Quote the lines of the records from the start through the line containing "Looking at the screenshot, I should coord(839,520).", with both ends included, and keep each line unchanged.

┌─ Given records

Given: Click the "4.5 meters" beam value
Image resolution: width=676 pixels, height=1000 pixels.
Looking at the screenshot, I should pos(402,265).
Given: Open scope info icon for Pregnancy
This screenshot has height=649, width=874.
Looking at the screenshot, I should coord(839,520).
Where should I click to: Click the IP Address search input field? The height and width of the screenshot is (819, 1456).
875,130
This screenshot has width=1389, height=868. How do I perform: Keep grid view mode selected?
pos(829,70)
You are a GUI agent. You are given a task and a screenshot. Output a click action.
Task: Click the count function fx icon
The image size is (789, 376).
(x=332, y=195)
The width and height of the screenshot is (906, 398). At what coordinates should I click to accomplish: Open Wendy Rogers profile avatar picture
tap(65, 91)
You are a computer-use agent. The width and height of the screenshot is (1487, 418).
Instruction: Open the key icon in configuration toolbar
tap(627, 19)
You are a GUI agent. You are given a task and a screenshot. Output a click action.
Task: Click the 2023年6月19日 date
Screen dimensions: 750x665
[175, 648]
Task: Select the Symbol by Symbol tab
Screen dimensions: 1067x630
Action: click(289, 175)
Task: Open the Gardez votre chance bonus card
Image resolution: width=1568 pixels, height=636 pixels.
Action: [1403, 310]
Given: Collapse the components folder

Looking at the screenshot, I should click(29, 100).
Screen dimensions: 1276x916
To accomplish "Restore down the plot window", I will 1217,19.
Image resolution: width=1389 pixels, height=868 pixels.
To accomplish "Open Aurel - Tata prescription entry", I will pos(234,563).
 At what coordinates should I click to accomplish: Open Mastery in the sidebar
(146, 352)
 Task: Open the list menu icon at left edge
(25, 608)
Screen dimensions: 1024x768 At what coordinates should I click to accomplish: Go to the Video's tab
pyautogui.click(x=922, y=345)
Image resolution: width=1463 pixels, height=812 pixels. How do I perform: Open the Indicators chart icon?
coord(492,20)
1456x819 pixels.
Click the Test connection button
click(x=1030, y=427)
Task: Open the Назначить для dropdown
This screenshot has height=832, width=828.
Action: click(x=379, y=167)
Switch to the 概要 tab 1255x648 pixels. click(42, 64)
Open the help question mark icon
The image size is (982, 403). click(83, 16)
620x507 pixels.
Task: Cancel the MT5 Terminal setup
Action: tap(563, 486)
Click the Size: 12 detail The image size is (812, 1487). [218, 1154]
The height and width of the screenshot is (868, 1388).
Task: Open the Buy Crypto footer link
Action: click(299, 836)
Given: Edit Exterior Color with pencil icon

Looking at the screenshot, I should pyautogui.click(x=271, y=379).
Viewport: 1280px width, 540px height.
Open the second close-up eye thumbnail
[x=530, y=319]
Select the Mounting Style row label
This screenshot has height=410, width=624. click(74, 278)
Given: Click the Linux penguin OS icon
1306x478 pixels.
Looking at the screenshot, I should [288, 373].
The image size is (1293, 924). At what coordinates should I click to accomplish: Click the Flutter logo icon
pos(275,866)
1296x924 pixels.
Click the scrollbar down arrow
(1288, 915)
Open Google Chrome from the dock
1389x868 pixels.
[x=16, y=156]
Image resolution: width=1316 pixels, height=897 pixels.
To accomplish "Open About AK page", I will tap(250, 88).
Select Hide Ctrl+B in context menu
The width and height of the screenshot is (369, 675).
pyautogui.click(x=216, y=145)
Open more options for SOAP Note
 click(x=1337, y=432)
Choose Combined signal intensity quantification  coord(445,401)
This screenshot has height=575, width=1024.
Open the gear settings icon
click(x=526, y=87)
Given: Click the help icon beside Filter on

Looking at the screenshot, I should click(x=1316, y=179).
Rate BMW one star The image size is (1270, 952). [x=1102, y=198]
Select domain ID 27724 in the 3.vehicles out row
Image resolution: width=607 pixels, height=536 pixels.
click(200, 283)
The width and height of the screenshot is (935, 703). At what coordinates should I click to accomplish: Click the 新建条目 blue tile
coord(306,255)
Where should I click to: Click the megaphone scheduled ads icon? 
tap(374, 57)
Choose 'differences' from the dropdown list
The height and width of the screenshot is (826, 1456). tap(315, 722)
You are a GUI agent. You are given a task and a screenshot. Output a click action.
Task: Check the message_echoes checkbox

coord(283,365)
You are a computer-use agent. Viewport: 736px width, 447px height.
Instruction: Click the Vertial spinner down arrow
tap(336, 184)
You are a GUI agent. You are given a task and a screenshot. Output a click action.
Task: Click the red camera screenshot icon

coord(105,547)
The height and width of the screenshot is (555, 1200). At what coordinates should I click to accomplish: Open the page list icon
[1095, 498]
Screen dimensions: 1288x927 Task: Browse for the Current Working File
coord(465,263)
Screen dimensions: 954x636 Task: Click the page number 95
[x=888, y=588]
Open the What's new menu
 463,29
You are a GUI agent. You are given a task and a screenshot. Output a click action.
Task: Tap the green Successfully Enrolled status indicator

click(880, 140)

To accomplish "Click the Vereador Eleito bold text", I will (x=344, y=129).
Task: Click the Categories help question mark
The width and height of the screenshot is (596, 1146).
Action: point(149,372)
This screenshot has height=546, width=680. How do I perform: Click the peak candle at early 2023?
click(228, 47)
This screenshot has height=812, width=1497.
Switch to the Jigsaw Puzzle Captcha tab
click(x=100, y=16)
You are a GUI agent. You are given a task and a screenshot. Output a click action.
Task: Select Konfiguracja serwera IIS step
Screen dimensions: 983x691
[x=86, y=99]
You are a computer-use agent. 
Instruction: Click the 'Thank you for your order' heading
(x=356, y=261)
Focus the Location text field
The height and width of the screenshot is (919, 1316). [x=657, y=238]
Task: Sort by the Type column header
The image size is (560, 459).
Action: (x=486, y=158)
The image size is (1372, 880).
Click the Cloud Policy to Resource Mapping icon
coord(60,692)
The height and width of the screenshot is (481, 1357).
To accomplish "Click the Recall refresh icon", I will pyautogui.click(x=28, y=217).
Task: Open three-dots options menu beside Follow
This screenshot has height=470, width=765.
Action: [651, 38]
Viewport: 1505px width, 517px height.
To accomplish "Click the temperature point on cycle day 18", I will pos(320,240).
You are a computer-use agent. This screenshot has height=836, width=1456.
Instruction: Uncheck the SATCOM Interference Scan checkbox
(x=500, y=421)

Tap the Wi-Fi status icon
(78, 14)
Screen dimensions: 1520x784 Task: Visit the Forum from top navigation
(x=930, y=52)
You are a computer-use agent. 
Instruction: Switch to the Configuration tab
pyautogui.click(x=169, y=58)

└─

Worked solution »
Given: Click the "4.5 meters" beam value
Image resolution: width=676 pixels, height=1000 pixels.
Looking at the screenshot, I should pos(402,265).
Given: Open scope info icon for Pregnancy
This screenshot has height=649, width=874.
Looking at the screenshot, I should coord(839,520).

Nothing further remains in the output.